▶ _EXTRACT PROVIDED_

##########

# Otter Lake Hushpuppy Recipe



## prevish gang (Mar 19, 2006)

I've been so busy that I just didn't have time to drag out the cookbook for the recipe, but to those of you who enjoyed them, here goes:

1 C. Corn Meal (I used white)
1 tsp. baking powder
1 1/2 tsp. salt
dash of sugar (I used more)
2 eggs
2 C. Shoepeg corn, drained and pureed in blender
1 small onion, chopped

Mix all ingredients and drop by tablespoons into deep hot cooking oil. Cook until golden brown. Serves 6-10

Hope you enjoy

Darlene


----------



## Oregon_Camper (Sep 13, 2004)

Sounds like something I like to try for sure...yum!


----------



## N7OQ (Jun 10, 2006)

prevish gang said:


> I've been so busy that I just didn't have time to drag out the cookbook for the recipe, but to those of you who enjoyed them, here goes:
> 
> 1 C. Corn Meal (I used white)
> 1 tsp. baking powder
> ...


OK this might be a stupid question but what is Shoepeg corn?

edit:
OK well I looked it up on the intrenet and I now know were I have heard for it. This is the Corn we use for catching Kokanee Salmon. Nothing like a piece of white (Shoepeg corn ) on a Weding ring to catch Kokanee. This stuff is hard to find here and when it shows up in the stores the fishermen buy it up.


----------



## ARzark (Aug 9, 2005)

MMMmmmm, hushpuppies! Those sound good. I bet even better at a rally


----------



## Oregon_Camper (Sep 13, 2004)

WAcamper said:


> MMMmmmm, hushpuppies! Those sound good. I bet even better at a rally


....say at the 2007 Western Region Outbackers Rally?


----------



## RizFam (Feb 25, 2006)

Thanks Darlene









Tami


----------



## prevish gang (Mar 19, 2006)

Verstelle said:


> I've been so busy that I just didn't have time to drag out the cookbook for the recipe, but to those of you who enjoyed them, here goes:
> 
> 1 C. Corn Meal (I used white)

##########

▶ _DATA ENTRIES_
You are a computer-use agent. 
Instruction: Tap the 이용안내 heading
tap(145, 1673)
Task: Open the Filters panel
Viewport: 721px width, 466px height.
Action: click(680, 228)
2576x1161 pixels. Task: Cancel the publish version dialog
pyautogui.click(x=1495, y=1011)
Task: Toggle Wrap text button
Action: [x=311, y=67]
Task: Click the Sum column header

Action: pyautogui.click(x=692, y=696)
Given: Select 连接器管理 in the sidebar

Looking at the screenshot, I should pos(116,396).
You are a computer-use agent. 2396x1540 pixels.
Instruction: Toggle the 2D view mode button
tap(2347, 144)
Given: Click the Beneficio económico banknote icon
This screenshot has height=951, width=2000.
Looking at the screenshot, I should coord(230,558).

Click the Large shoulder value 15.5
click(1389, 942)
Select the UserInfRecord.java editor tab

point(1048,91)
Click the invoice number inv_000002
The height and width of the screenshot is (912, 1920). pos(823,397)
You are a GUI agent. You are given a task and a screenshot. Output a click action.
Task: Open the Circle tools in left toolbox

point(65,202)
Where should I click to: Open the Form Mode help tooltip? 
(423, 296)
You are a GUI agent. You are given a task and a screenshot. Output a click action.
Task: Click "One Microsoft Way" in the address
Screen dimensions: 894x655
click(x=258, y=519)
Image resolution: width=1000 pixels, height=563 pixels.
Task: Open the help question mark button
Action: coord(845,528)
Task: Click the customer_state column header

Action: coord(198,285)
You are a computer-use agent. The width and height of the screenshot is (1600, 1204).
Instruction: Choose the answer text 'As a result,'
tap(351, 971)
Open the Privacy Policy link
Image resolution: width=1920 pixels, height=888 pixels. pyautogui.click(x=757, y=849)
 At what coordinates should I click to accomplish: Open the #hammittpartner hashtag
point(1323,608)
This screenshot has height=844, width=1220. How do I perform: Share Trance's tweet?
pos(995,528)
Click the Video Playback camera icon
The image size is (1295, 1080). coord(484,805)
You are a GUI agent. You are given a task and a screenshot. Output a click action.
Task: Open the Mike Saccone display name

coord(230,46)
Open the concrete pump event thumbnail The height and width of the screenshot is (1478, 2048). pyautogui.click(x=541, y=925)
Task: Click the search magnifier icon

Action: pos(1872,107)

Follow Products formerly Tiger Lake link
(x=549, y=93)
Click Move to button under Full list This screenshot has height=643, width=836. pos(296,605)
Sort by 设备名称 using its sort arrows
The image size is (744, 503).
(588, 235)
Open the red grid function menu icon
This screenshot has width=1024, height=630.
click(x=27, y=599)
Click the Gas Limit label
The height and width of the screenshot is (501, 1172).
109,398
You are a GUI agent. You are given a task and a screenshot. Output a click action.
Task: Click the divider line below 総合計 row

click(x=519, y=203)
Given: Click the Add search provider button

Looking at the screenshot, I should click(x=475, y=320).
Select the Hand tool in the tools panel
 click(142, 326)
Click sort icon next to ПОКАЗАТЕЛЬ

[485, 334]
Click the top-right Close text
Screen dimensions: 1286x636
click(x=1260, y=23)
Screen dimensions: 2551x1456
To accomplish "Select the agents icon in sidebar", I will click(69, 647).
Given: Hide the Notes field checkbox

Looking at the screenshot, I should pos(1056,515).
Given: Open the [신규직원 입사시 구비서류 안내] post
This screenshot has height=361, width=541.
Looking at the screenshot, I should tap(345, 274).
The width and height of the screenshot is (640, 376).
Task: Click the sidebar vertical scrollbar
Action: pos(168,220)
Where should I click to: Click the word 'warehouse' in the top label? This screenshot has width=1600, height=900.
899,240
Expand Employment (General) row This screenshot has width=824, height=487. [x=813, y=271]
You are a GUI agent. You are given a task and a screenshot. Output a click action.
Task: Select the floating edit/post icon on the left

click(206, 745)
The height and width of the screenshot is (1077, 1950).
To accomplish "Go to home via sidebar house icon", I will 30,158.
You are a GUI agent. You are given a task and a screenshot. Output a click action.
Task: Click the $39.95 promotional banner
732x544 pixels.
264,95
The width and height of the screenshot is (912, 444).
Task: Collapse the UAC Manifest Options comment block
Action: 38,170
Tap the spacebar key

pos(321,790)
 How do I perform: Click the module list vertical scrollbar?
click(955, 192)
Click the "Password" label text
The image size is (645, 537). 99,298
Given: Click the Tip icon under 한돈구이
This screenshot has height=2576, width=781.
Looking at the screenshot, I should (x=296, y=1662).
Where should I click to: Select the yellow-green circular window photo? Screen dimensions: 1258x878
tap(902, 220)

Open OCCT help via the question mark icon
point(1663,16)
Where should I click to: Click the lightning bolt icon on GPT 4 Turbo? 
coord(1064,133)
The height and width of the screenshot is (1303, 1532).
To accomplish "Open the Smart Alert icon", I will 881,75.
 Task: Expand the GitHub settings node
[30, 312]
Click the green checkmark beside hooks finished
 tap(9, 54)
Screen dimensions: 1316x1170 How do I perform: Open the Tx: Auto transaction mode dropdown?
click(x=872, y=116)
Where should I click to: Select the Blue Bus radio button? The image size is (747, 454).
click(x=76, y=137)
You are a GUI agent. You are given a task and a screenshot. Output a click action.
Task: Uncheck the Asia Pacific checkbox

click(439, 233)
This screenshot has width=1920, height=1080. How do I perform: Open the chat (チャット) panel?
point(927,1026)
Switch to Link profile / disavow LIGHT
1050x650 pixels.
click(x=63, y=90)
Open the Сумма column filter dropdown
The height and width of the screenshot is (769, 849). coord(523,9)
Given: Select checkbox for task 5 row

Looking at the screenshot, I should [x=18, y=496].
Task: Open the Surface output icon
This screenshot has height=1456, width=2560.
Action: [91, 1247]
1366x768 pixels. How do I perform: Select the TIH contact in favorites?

##########

▶ _PROMPT 1_
Please check each statement against the hushpuppy thread and say whether it agrees. Answer yes or no, and quote the words from the thread that decide it.
(a) The recipe calls for two eggs.
(b) The hushpuppies are cooked by baking them in an oven.
(c) N7OQ says Shoepeg corn is easy to find where he lives.
▶ _PROMPT 2_
Write what comes next in the hushpuppy thread, picking up right after its final line.

▶ _REPLY 1_
(a) Yes: "2 eggs"
(b) No: "drop by tablespoons into deep hot cooking oil"
(c) No: "This stuff is hard to find here"

▶ _REPLY 2_
> 1 tsp. baking powder
> ...


OK this might be a stupid question but what is Shoepeg corn?

edit:
OK well I looked it up on the intrenet and I now know were I have heard for it. This is the Corn we use for catching Kokanee Salmon. Nothing like a piece of white (Shoepeg corn ) on a Weding ring to catch Kokanee. This stuff is hard to find here and when it shows up in the stores the fishermen buy it up.
[/quote]

If you can't find shoepeg corn, then use white silver queen corn. I believe Green Giant and Delmonte both carry that.
Darlene


----------



## RizFam (Feb 25, 2006)

I just noticed the "I'm Sorry Tami"







Silly ........... No Need to be sorry








I'll let you know how they come out









Thanks Aagin,
Tami


----------



## N7OQ (Jun 10, 2006)

prevish gang said:


> I've been so busy that I just didn't have time to drag out the cookbook for the recipe, but to those of you who enjoyed them, here goes:
> 
> 1 C. Corn Meal (I used white)
> 1 tsp. baking powder
> ...


OK this might be a stupid question but what is Shoepeg corn?

edit:
OK well I looked it up on the intrenet and I now know were I have heard for it. This is the Corn we use for catching Kokanee Salmon. Nothing like a piece of white (Shoepeg corn ) on a Weding ring to catch Kokanee. This stuff is hard to find here and when it shows up in the stores the fishermen buy it up.
[/quote]

If you can't find shoepeg corn, then use white silver queen corn. I believe Green Giant and Delmonte both carry that.
Darlene
[/quote]

Thanks I will try that, I will try this recipe. I love hushpuppies but have never been able to make good ones. When I was stationed in SC we use to have big fish fries and I had local friends who made great Hushpuppies and I miss them.


----------



## dougdogs (Jul 31, 2004)

sounds delicious Darlene!

I wonder how it would taste if some of the corn was just finely chopped, leaving tiny bits of corn??


----------



## prevish gang (Mar 19, 2006)

dougdogs said:


> sounds delicious Darlene!
> 
> I wonder how it would taste if some of the corn was just finely chopped, leaving tiny bits of corn??


I don't usually use a blender anyhow, I use a food processor so that I can control how chopped the corn is. Either way they taste great. Hope you enjoy them.

Darlene


----------



## HootBob (Apr 26, 2004)

Thanks for the recipe Darlene
They were good at the OL

Don


----------



## RizFam (Feb 25, 2006)

Oh My







I made these yesterday for Thanksgiving & they were a HUGE Hit









Thanks Darlene!










> 1 C. Corn Meal (I used white)
> 1 tsp. baking powder
> 1 1/2 tsp. salt
> dash of sugar (I used more)
> ...


I added to your recipe a lil bit.

I probably used a cup & a half of yellow corn meal, couldn't find the white.
I decreased the salt, added pepper. 
I added a lil milk, & I used Splenda b/c 3 of my family members are Diabetics.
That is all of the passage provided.